Sri Lanka reaches agreement with India, Paris Club on debt treatment
9th Dec, 2023
The consortium of lenders to Sri Lanka expresses an anticipation of transparency from "other bilateral creditors," with an implicit reference to China.
Sri Lanka's Debt Default and IMF Recovery Package
- In response to last year's economic crisis, Sri Lanka defaulted on its nearly $51 billion foreign debt.
- A comprehensive debt restructuring plan became imperative to kickstart an economic recovery program backed by the International Monetary Fund (IMF).
Key Agreements with Official Creditors
- Sri Lanka has reached an "agreement in principle" with India, Japan, and the Paris Club group of creditors, setting the stage for a debt treatment plan.
- The Official Creditor Committee (OCC), co-chaired by India, Japan, and France, played a pivotal role in formulating the agreement.
- The OCC and Sri Lanka aligned the debt treatment parameters with those of the Extended Fund Facility (EFF) arrangement between Sri Lanka and the IMF.
Next Steps and Transparency Expectations
- The OCC anticipates formalizing the agreement in the coming weeks through a Memorandum of Understanding with Sri Lanka.
- Japan and India, major lenders, emphasize the importance of creditor parity and transparency, expecting other bilateral creditors to share necessary information transparently.
- Sri Lanka is urged to continue engagement with private creditors to secure favorable terms, aligning with the OCC's conditions.
IMF's Stance and Contingencies
- The IMF, after reaching a staff-level agreement with Sri Lanka, views securing an agreement with official creditors as the critical next step for the next tranche of the IMF package.
- China, Sri Lanka's largest bilateral creditor, has assured cooperation in the debt restructuring process, with specifics of the plan eagerly awaited.
Sri Lanka’s Economic Crisis and Its Background –
Reasons for Balance of Payments crisis surfaced in Sri Lanka in 2022-
- Sri Lanka’s economy and its foreign currency revenue to large extend depends on tourism, which has received a severe beating in the recent times.
- The 2019 serial blast in Sri Lanka had caused decline in the arrival of foreign tourist in the country.
- Global pandemic of Corona has further decimated the tourism industry.
- The pandemic also did not allow Sri Lankan labourer to travel outside the country were they are employed (mostly gulf countries), thus impacting the foreign currency earned by Sri Lanka through the way of remittances.
What did the Government of Sri Lanka did to overcome the crisis-
- China had promised loan of 1 billion dollars and a credit line of 5 billion dollars.
- Sri Lanka succeeded in receiving line of credit worth 1 billion dollars from the Indian Government.

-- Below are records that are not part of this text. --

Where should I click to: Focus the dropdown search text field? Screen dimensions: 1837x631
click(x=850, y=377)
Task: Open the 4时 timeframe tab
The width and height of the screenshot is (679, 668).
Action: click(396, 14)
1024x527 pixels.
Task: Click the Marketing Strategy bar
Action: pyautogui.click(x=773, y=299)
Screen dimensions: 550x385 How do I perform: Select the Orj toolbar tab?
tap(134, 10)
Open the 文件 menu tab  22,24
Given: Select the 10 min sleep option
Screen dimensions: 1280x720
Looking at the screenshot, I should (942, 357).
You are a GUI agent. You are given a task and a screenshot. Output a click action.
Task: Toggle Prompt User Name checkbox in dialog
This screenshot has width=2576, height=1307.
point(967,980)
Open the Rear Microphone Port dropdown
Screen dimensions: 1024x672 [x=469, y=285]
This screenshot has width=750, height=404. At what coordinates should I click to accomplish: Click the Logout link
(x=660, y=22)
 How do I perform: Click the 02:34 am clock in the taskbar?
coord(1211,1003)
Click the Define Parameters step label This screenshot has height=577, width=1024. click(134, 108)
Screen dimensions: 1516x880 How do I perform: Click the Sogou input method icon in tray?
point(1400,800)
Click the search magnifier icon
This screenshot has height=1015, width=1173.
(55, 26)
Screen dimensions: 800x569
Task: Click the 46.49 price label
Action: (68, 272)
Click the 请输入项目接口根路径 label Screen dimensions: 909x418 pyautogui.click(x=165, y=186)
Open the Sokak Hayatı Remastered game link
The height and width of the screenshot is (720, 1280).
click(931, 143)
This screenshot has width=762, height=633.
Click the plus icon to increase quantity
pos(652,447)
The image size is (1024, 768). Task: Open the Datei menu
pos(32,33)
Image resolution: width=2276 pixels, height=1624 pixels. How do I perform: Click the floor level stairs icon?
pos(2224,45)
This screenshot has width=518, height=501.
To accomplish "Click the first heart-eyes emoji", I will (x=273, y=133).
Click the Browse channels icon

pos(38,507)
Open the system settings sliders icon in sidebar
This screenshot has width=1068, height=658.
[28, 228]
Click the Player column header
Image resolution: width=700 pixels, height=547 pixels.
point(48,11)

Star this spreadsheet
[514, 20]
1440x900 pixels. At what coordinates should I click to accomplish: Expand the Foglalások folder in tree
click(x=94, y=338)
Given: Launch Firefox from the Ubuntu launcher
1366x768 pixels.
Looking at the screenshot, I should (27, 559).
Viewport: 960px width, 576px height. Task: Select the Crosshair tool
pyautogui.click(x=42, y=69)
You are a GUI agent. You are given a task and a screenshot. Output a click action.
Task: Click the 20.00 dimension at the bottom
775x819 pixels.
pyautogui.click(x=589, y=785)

Line of Credit: It is a credit facility extended by a bank or other financial institution or a government to another government, business or individual that enables the it to draw on the facility and use the funds when needed.
- The Central Bank of Sri Lanka received aid from the International Monetary Fund (IMF) as its assistance with conditionality.
Sri Lanka and its Strategic significance:
- Strategic Location: Sri Lanka occupies a geo-strategically important position as about two-thirds of the world’s oil and half of the world’s container transportation passes through the south of Sri Lanka.
- Therefore, Sri Lanka, which is strategically located, stands out in terms of the security of maritime communication and trade lines in the Indian Ocean.
- Positioned as an Island Nation: On the other hand, Sri Lanka is home to ports that have the potential to become important maritime hubs in the Indian Ocean.
- Economic Crisis: The crisis that is hampering Sri Lanka’s economic and political stability could have serious repercussions on India.
- Because Sri Lanka’s economic and therefore political dependence on China has led to an increase in Chinese influence in the country.
India’s stance with Sri Lanka:
- Sri Lanka has an important place in both India's 'Neighbourhood First' policy and 'SAGAR' vision.
- India wants to expand the scope of digital payments between both the countries, bringing the use of UPI and similar tools to the forefront.
'Neighbourhood First' policy:
- Neighbourhood First Policy of India is a core component of India's foreign policy.
- It focuses on peaceful relations and collaborative synergetic co-development with its South Asian neighbors of the Indian subcontinent.
- This policy creates new avenues as well as leverages existing regional cooperation initiatives, such as SAARC, SASEC, BBIN, and BIMSTEC.
- It compliments India's Look East policy focused on Southeast Asia and Look West Policy focused on Middle East.
- SAGAR stands for “Security and Growth for All in the Region” is India’s policy or doctrine of maritime cooperation in the Indian Ocean region.
- The policy was first announced by Prime Minister NarendraModi in 2015.